Parentage testing relies on an expertise in serology usually found in blood bank laboratories, which are often associated with the AABB. Because of this, the AABB was a logical choice for involvement in the development of parentage testing standards. The first survey performed by the committee indicated that in 1978 there were 259 laboratories performing about 11,000 tests, with a mean caseload of about 42 cases per year. By comparison, the Annual Report on Parentage Testing for 1995, 1996 and 2000 (2-3), published by the AABB, indicated a total paternity test volume in the United States of approximately 170,000 cases in 1996 and 300,000 in 2000.

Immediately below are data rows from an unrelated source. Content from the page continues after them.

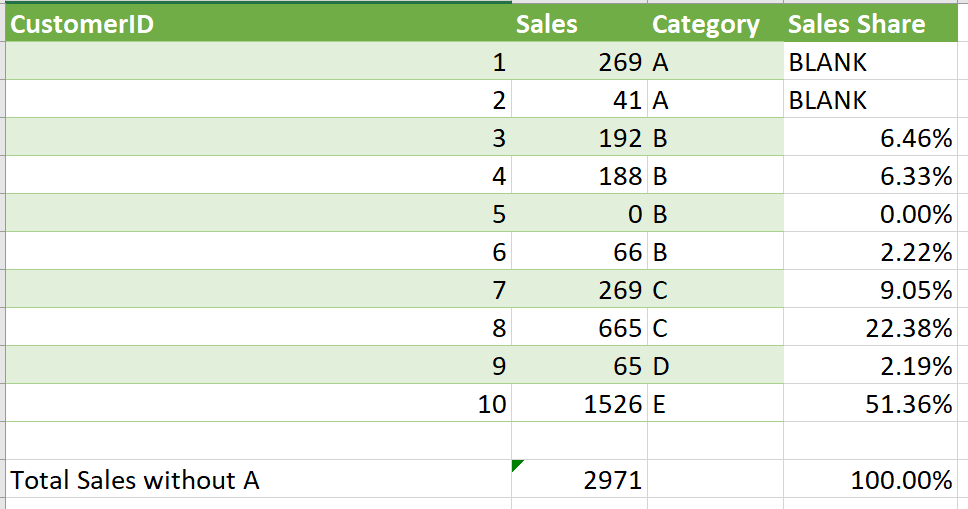Viewport: 968px width, 509px height.
Task: Select the second BLANK Sales Share cell
Action: pos(870,99)
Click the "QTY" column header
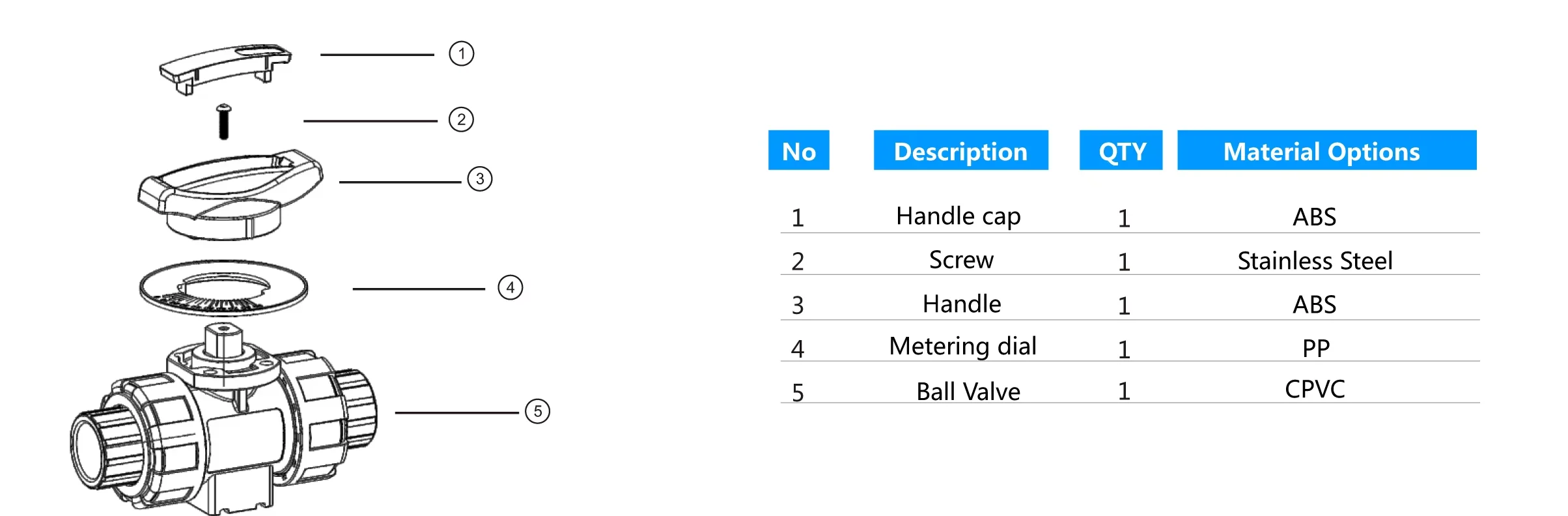Image resolution: width=1568 pixels, height=516 pixels. tap(1121, 150)
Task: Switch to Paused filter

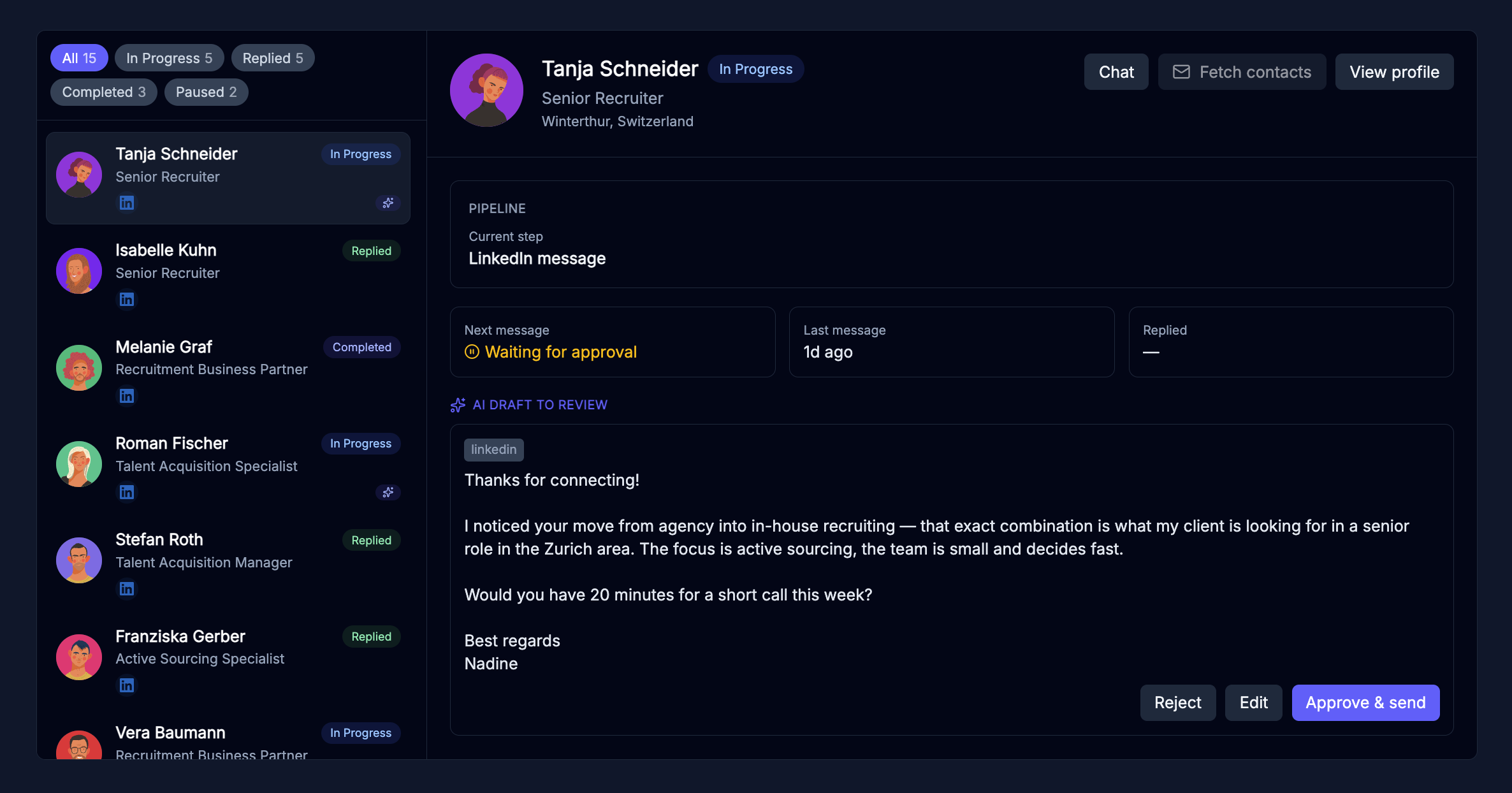Action: (x=206, y=92)
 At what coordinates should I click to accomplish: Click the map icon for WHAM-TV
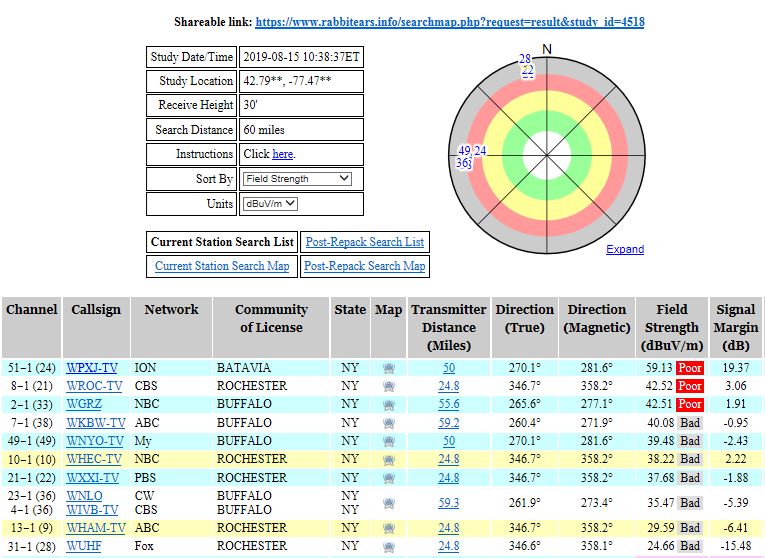tap(388, 527)
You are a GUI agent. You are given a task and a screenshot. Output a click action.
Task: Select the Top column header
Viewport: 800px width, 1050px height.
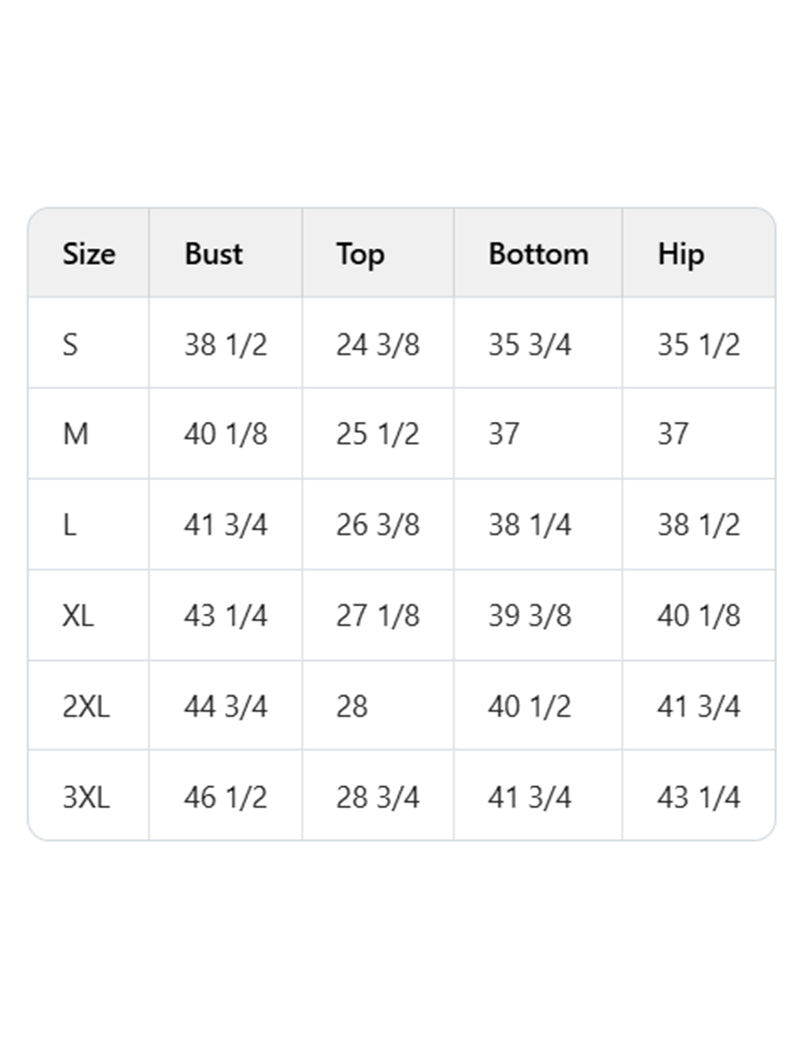360,254
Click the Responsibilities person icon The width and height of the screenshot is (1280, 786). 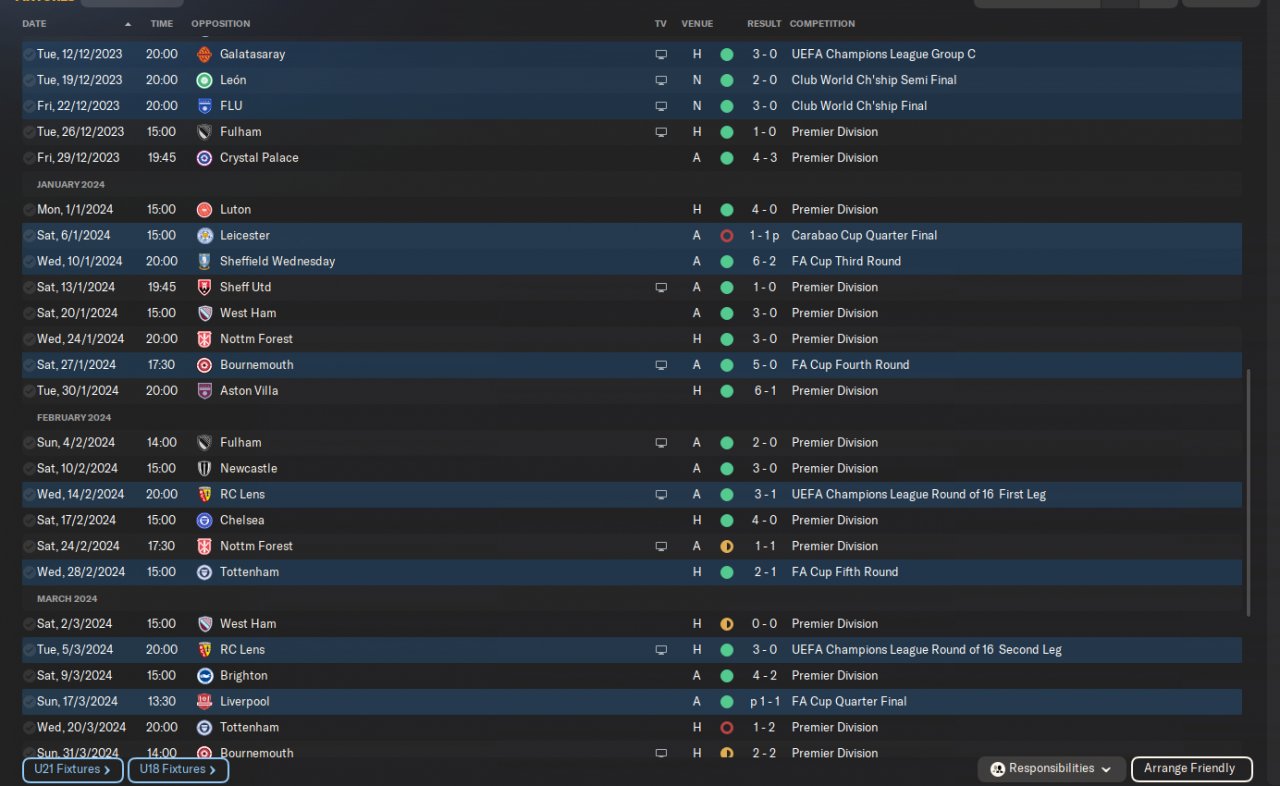click(997, 769)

DEVELOPMENT OF ACCREDITATION GUIDELINES
The first step in the formulation of standards by the Parentage Testing Committee was the publication of the Guidelines for Reporting Estimates of Probability of Paternity (4). No procedure or policy in this first publication was mandatory; rather, the guidelines were simply recommendations. A publication of standards that included the words "must" and "shall" (i.e., requirements rather than recommendations) occurred with the implementation of an accreditation program in 1984. Accreditation and standard setting have undergone significant changes since that time; these changes have culminated in the present program, which includes an onsite inspection every two years, as outlined in the recently published Third Edition of Standards for Parentage Testing Laboratories (5). Other organizations engaged in genetic testing for identification have also established accreditation programs like that of the AABB, involving onsite inspection based on a set of mandated standards and recommended practices.
Technologies used in the dynamic field of parentage testing are changing rapidly, and any accreditation program must likewise evolve in order to remain effective at providing quality assurance to the end-user. In the coming year, the AABB Parentage Testing Committee will revisit the standards once again; with the goal of incorporating them into an ISO 9001-like format (ISO standards are internationally recognized). It is likely that other organizations that set standards for identity testing laboratories will move to this kind of format as well.
The accreditation program of the AABB has succeeded in ensuring a high level of quality in laboratory testing in cases of disputed parentage. This consistent level of overall quality has resulted in general acceptance of test results from AABB-accredited laboratories by the courts, without the need for expensive and time-consuming trials involving expert witnesses. It is likely that crime laboratories engaged in DNA typing will realize a similar benefit from a widespread accreditation program devoted to the forensic use of genetic testing.
1. Miale et al. (1976) Joint AMAA/ABA guidelines: Present status of serologic testing in problems of disputed parentage. Family Law Quarterly 10, 247.